Dataset entries:
★ ★ ★ ★ ★ ★ ★

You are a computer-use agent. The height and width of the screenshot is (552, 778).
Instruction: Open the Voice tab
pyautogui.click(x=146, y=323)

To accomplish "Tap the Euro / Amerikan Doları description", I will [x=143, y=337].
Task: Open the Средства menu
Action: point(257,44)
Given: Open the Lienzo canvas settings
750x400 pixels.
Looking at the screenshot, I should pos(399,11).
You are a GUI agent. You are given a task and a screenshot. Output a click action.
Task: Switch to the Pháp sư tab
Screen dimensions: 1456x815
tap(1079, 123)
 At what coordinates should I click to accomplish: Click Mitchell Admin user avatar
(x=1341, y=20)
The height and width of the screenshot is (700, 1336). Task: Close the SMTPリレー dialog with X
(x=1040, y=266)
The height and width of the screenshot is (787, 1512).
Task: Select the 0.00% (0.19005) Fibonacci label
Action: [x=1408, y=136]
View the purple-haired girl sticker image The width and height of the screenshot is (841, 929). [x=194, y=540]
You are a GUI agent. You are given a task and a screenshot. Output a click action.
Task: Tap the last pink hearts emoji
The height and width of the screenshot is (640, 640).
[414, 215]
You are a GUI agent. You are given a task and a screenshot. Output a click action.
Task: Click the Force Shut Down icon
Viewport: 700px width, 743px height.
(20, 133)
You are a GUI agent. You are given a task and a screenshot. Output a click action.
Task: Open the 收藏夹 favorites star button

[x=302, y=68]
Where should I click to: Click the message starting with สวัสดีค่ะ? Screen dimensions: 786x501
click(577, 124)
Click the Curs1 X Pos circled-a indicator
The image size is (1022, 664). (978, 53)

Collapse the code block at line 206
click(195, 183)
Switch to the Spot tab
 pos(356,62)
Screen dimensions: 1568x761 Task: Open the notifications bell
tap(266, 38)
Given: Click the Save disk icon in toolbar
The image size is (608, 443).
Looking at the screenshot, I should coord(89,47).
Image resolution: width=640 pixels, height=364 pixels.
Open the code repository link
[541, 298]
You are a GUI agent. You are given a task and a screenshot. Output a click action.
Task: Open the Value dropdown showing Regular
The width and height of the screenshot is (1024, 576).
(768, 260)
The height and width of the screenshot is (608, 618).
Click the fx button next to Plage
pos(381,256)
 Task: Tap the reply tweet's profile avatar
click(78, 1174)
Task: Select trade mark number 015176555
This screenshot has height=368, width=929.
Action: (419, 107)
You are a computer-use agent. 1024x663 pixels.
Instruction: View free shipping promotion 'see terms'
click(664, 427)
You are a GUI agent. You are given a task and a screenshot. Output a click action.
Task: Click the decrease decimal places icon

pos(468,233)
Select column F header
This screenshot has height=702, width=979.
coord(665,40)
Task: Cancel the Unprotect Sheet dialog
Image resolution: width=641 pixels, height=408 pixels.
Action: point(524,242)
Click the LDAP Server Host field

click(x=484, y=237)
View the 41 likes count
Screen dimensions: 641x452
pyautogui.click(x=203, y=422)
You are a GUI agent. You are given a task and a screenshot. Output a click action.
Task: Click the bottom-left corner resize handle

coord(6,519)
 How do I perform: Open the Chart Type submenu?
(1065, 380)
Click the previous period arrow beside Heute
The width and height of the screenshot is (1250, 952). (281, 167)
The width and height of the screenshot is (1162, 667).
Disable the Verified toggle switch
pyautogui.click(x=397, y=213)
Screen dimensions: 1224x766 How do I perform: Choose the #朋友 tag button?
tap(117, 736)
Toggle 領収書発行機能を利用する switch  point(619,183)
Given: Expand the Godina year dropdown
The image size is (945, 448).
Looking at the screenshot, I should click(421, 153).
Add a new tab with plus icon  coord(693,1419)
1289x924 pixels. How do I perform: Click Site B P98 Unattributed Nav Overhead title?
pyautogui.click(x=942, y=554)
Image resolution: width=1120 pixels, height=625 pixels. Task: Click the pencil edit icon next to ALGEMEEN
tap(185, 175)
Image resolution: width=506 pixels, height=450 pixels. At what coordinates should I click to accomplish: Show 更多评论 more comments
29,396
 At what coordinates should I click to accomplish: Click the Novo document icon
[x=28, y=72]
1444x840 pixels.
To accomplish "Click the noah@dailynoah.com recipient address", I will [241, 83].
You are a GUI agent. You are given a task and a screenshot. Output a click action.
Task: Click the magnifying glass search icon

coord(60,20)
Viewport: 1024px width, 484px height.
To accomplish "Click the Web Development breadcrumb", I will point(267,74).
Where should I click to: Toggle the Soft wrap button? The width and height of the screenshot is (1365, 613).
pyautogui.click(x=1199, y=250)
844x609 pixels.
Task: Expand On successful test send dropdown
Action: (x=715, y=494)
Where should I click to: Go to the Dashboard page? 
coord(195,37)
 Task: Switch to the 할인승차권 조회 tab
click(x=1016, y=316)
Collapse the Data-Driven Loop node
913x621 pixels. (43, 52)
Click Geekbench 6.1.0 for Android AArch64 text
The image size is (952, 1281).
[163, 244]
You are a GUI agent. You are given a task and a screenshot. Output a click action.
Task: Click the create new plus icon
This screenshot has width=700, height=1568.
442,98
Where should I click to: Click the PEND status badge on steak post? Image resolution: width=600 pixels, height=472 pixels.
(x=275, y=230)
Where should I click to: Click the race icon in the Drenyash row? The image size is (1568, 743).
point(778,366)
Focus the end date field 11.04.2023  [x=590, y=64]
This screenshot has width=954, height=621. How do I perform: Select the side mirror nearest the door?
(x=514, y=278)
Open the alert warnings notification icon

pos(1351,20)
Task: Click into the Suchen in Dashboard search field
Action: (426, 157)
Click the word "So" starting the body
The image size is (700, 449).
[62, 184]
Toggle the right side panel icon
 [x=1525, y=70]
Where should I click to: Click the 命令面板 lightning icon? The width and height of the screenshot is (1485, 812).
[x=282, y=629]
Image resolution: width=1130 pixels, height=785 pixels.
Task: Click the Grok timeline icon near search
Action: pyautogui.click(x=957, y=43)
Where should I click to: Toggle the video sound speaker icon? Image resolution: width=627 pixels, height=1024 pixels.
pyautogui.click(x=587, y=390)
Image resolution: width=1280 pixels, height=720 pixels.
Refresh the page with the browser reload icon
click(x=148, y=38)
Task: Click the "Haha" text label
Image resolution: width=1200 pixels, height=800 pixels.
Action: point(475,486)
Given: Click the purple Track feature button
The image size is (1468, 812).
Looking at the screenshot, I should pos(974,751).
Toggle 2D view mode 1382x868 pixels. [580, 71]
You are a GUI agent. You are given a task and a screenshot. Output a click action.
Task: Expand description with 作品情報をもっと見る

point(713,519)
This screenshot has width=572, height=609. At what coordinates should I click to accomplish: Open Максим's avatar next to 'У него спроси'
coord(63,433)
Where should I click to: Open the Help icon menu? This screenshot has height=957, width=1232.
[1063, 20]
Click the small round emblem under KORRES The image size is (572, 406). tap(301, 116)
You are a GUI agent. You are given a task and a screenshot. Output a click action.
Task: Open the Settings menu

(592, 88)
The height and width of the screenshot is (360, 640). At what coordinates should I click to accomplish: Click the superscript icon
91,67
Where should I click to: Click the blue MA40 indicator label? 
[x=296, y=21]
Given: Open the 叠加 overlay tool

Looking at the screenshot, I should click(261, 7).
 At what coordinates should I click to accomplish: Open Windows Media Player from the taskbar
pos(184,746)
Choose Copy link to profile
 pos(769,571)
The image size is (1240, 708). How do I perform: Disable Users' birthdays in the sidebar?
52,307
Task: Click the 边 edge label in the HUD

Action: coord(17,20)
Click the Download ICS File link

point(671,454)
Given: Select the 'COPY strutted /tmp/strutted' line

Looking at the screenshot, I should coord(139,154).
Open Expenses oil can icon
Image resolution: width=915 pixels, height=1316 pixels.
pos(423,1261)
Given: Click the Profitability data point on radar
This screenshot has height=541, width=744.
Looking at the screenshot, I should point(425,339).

★ ★ ★ ★ ★ ★ ★

> _Work required_
Collect the lines of the data that carry the word "purple".

> _Your solution_
View the purple-haired girl sticker image The width and height of the screenshot is (841, 929). [x=194, y=540]
Given: Click the purple Track feature button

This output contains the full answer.